Consider another aspect of an access request. It's generally accepted that when someone makes such a request, if there are third parties caught within the footage then you would pixel out their details. In the Act, it doesn't state that you have to do so. It is a judgement call by you, the CCTV end user, as to whether or not you owe any confidentiality to the third parties involved.

Ask yourself the question: what harm would it cause to the third parties if you didn't pixel out their images? If I were to make an access request to you and I'm with a crowd of people and we're all wearing the same T-shirt bearing the slogan "West London Chapter For Saving The White Cabbage", wouldn't it be a sensible assumption to make that we all know one another, that I know they are there and that there had been no breach of confidence?

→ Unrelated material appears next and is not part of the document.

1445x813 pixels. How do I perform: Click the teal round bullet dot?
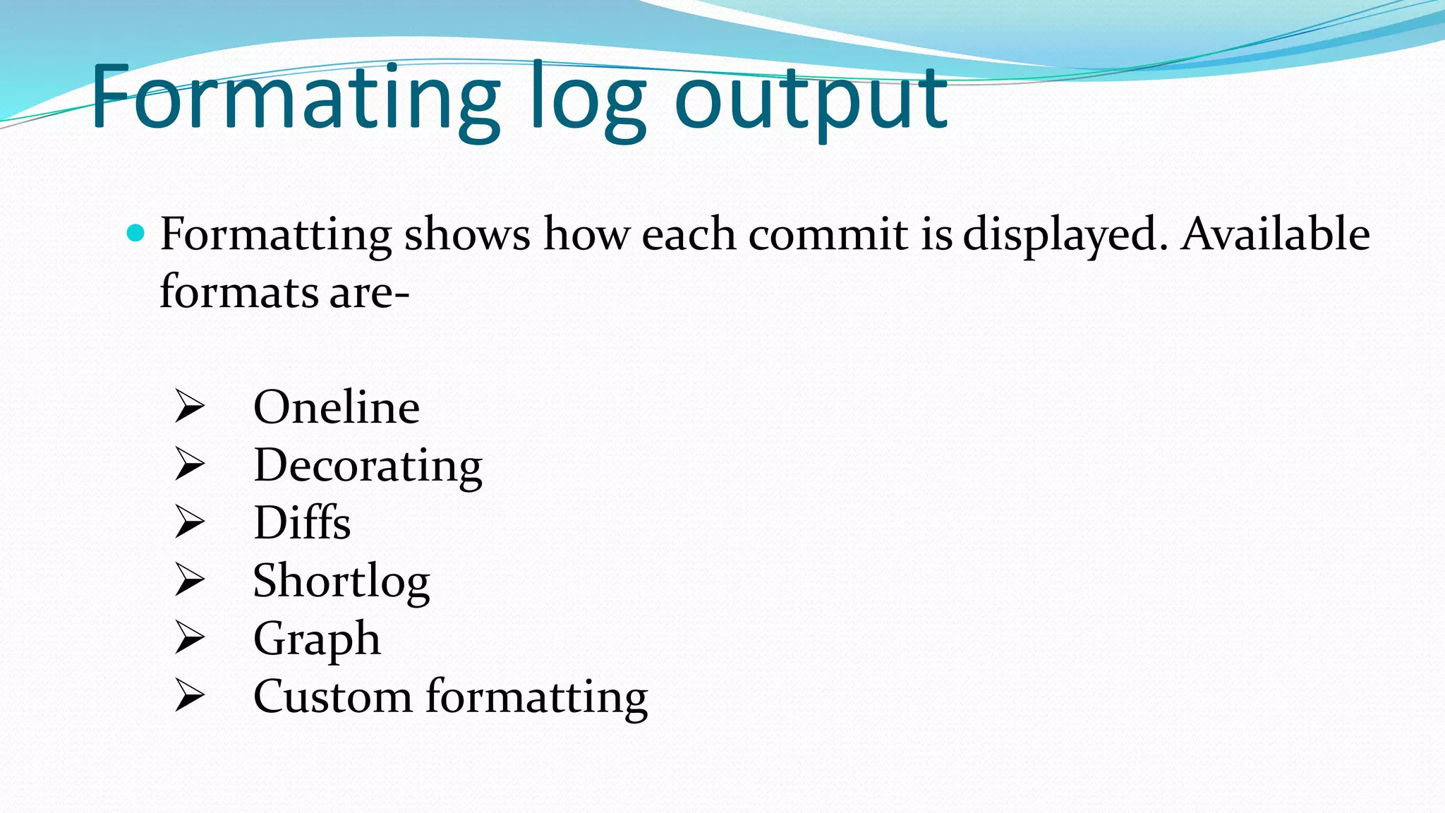(x=135, y=232)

Ask yourself how many access requests you've had over the past two years. Then look at the cost of the equipment needed to pixel out the images of others caught within the footage, and also include the administrative time involved. Then balance the risk of getting it wrong (ie the Commissioner disagrees with your reasoning). What's the worst case scenario? The Commissioner will tell you she disagrees with your processes, and that you are not to do so again. At that stage, then you should start incurring the expense of pixelling images. What action is the Data Subject going to take against you? Unless they can demonstrate that they have suffered a tort, what would they be asking the court to remedy through a private action?

Don't disregard your responsibilities to the Data Subject and their access request, but maintain a balanced view on the subject.

Where to now?
I'm a great believer in education. It's a process, not an achievement. It should be distinguished from training by education dealing with the question of 'Why'? And training with the question of 'How'? Not enough time is spent on discussing 'Why'? Isn't CCTV all about processing personal data? It's safe to assume that you haven't put cameras up on your site just to look at a brick wall. They're there to monitor the actions of people. There's legislation out there to cover the monitoring of those people, but how much emphasis is being given to training your staff in that regard?

When visiting exhibitions like IFSEC, where there is an abundance of state-of-the-art CCTV systems, you engage the salesmen in conversation and then ask them about the Data Protection aspects relating to their products. There's usually a blank expression.